Original article

Scand J Work Environ Health 1999;25(5):410-414    pdf

doi:10.5271/sjweh.453

Retrospective versus original information on physical and psychosocial exposure at work

by Köster M, Alfredsson L, Michélsen H, Vingård E, Kilbom Å

Objectives Retrospective exposure assessments are often performed in epidemiologic studies. The presence of an eventual misclassification, both nondifferential and differential, is debated but can rarely be investigated. The aim of this study was to compare self-reported information on the same physical and psychosocial work exposures with 25 years= difference.

Methods In 1969--1970 a survey of randomly chosen men and women in Stockholm county, concerning, among other things, work exposures, was undertaken. During 1993--1994, 280 subjects participated in a reexamination, regarding psychosocial and physical factors at work and musculoskeletal disorders. The questions were all formulated in the same way as in 1969--1970.

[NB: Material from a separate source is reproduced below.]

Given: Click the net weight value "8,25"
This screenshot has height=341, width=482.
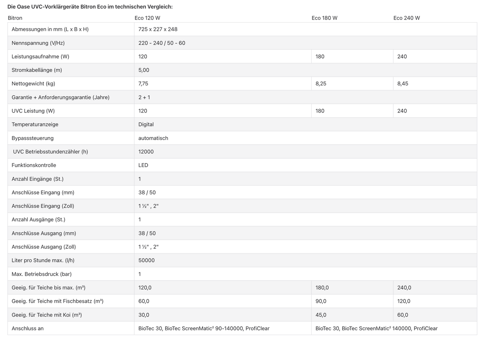Looking at the screenshot, I should [x=321, y=84].
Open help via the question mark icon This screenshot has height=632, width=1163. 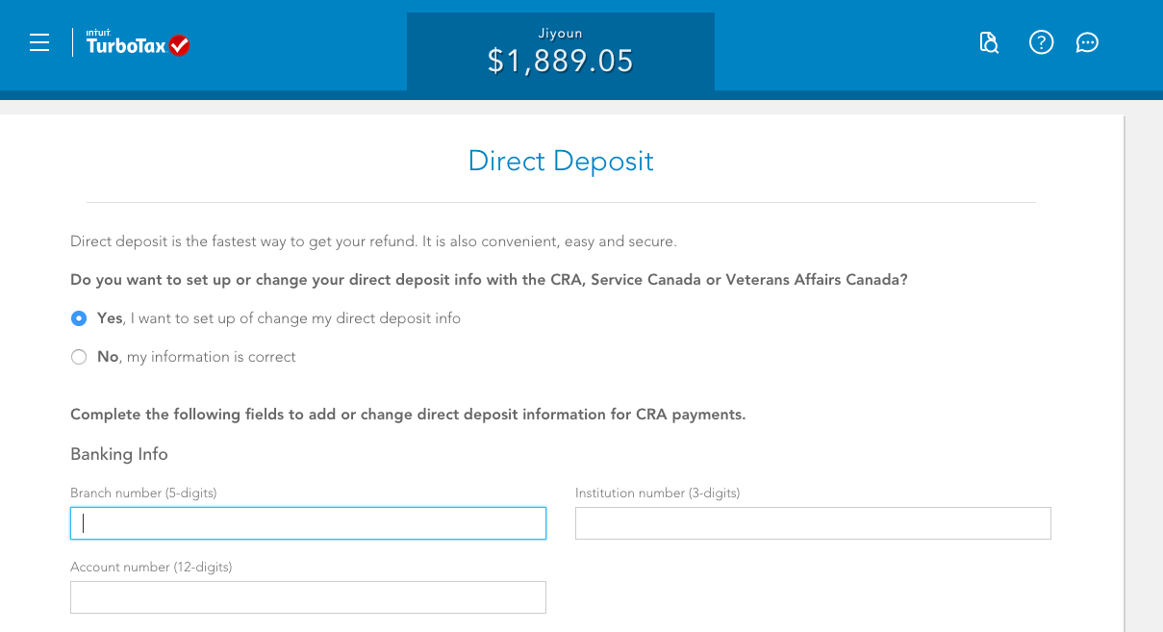pos(1041,42)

Results When self-reported information on work exposures, collected with a 25-year interval, was compared, acceptable, although not high, agreement was found for 3 out of 4 physical factors and for 4 out of 10 physical environmental factors. Questions measuring psychosocial load had somewhat lower agreement. Current exposure status influenced the memory of past exposures. Study subjects who reported low-back disorders at the reexamination tended to show a better agreement in their assessments of retrospective exposures than those without current symptoms. When relative risks from original and retrospective data were calculated, hardly any influence on the estimates due to that differential misclassification could be found. For persons with and without neck or shoulder symptoms no apparent differences in assessments were found.

Conclusions Retrospective assessments of exposures at the workplace showed misclassifications to a certain degree. However, the influence of the misclassifications on the risk estimates was limited.